We have a third-party spam filter (Spam Hero), but the problem is that these spoofed emails go straight to users' mailboxes as if they're internal emails, bypassing the spam filter entirely. I opened a ticket with Microsoft support, but honestly, their first-level assistance hasn't been very helpful. I've even tried turning off direct send, but that led to other problems.
Is there a way to ensure that all emails must route through our spam filter instead of using direct send? Can we re-enable direct send but configure it to route through Spam Hero no matter what?
6 Answers
This isn’t really a spoofing problem. If you’ve got a transport rule that lets all emails bypass your spam filter, you’re going to end up with tons of spam! Using direct send doesn’t create these issues as long as you don't bypass the spam filters for all incoming email.

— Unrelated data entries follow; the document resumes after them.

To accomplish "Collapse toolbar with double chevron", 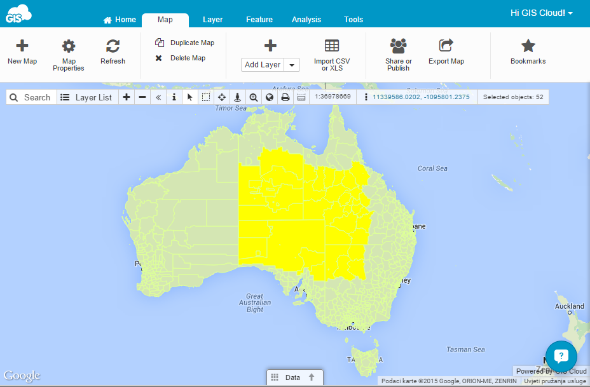I will (158, 97).
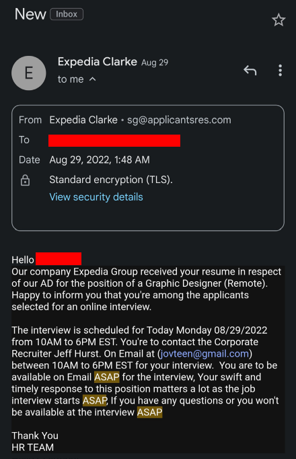Viewport: 296px width, 459px height.
Task: Open the jovteen@gmail.com email link
Action: [x=205, y=353]
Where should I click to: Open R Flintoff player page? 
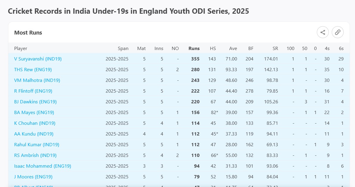pos(33,91)

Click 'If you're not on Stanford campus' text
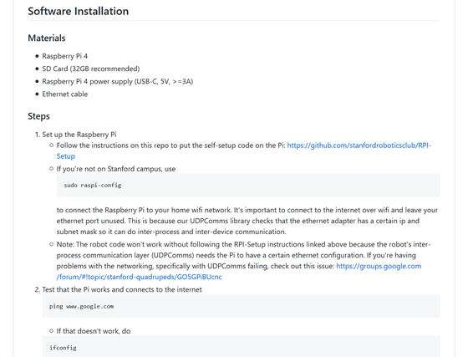[116, 169]
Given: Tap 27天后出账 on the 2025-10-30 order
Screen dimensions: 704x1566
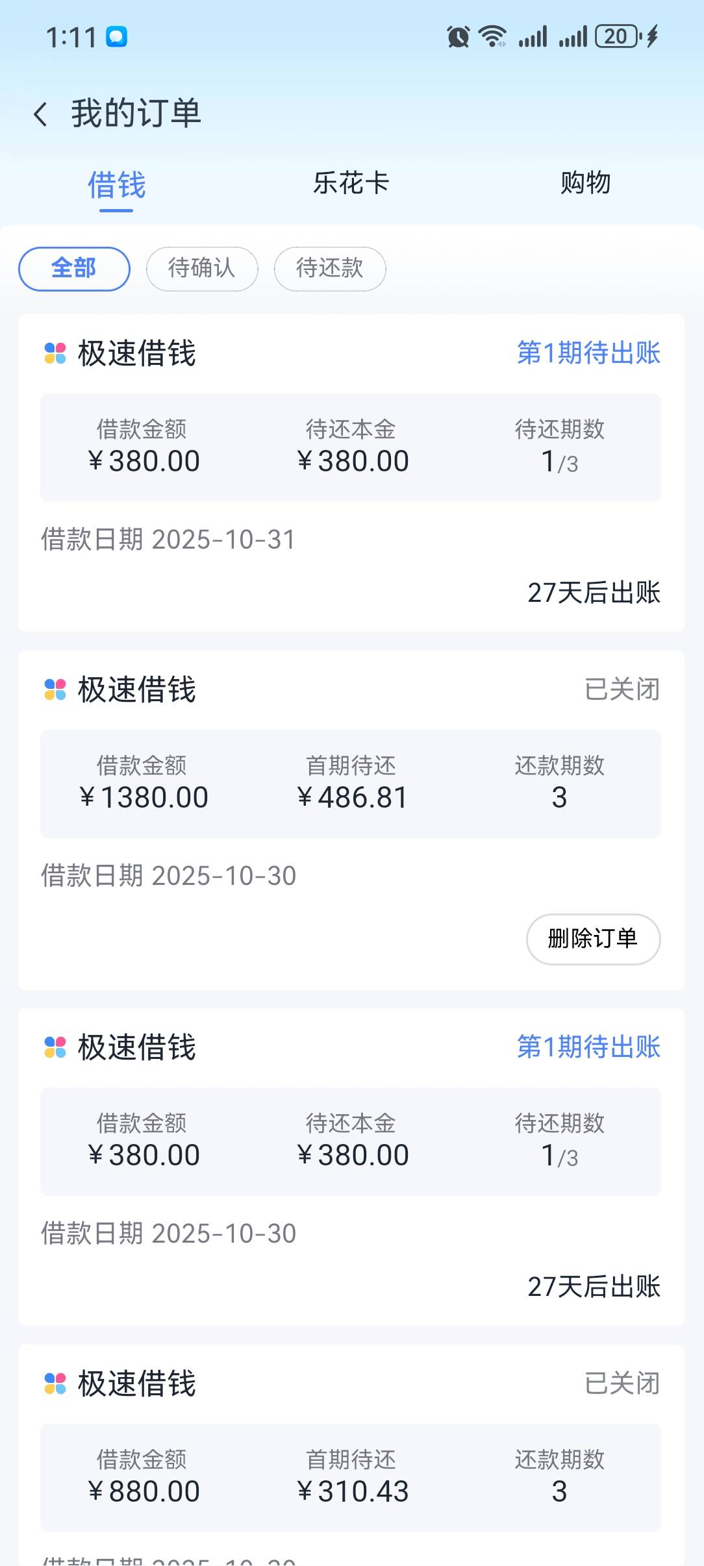Looking at the screenshot, I should click(594, 1286).
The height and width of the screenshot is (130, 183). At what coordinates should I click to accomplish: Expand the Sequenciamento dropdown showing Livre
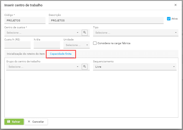coord(135,67)
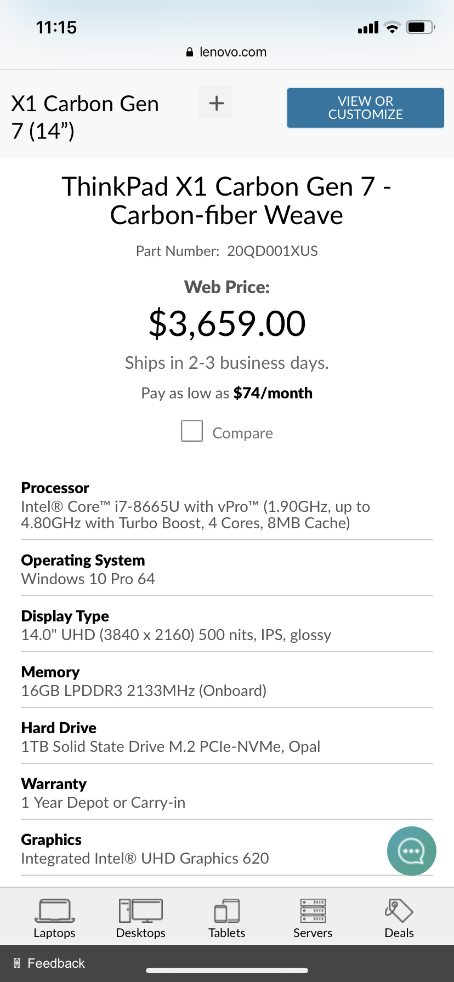Tap the $74/month financing text
The image size is (454, 982).
click(273, 393)
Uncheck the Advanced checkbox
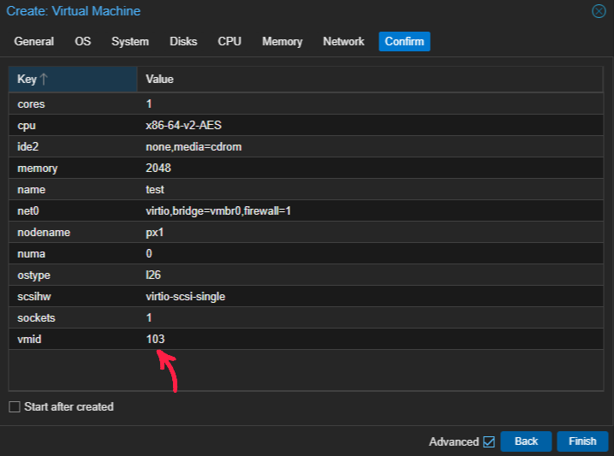The image size is (614, 456). [489, 441]
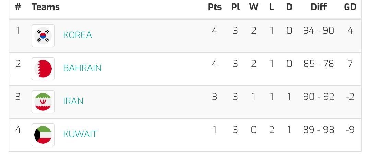The image size is (368, 155).
Task: Click the D column header
Action: pyautogui.click(x=289, y=7)
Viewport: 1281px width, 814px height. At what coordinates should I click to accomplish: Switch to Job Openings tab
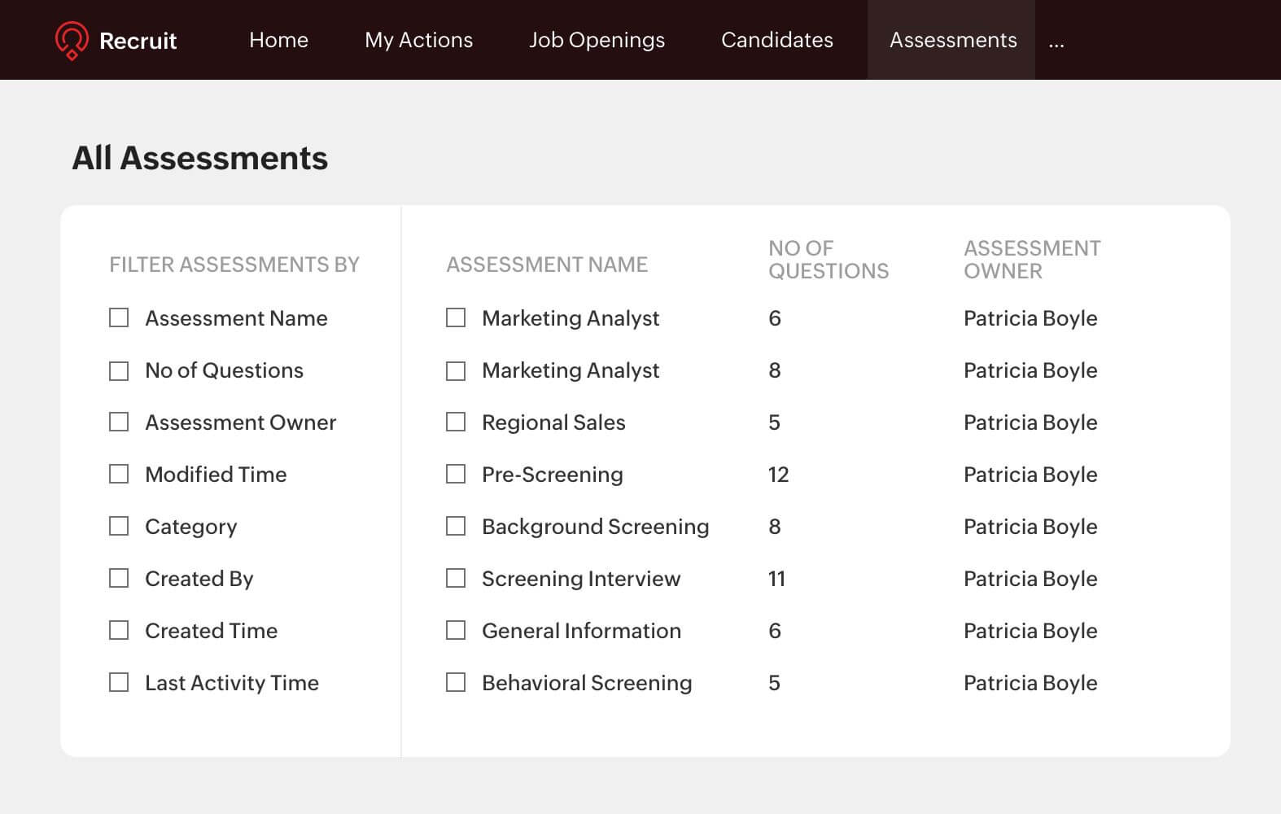(x=597, y=40)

Honestly, I'm finding the documentation on Direct Send to be really lacking. I can't wrap my head around how it actually differs from regular email flow between servers. If it's still SPF authenticated, shouldn't it just be considered standard email?
For what it's worth, Microsoft recently introduced more control over direct send in Exchange Online. You might want to check it out—it could provide some options you haven't considered.
You ought to set up a rule to redirect all emails that didn't come through your email gateway back through it. There's a detailed article that explains how attackers can bypass third-party mail filters with Office 365 that could help you understand better.
I tried this too, but it didn’t work for some reason. I think something in Barracuda Cloud treated it as mail for an unaccepted domain. We had to turn off direct send.
This totally worked for us! We implemented it, and everything is running smoothly now.
I was in a similar boat this week with emails pretending to be from users. It's frustrating! We switched from AppRiver to Microsoft Defender for better security because our setup was wide open and letting these spoofed emails slip through. Just be cautious about leaving any unused email aliases unprotected, as they can be exploited.
Wow, that's concerning! It's nuts how this issue is spreading, and I can't believe Microsoft hasn't addressed it more robustly.
If disabling direct send caused you issues, it sounds like there might be something wrong with your DMARC or your third-party filter setup. You should really focus on fixing those underlying issues rather than just switching off a feature.
We haven’t set any transport rules that allow for this. The problem is that Microsoft’s direct send completely ignores our MX record for the spam filter and sends everything directly to the mailbox, which is why I'm convinced it's spoofing!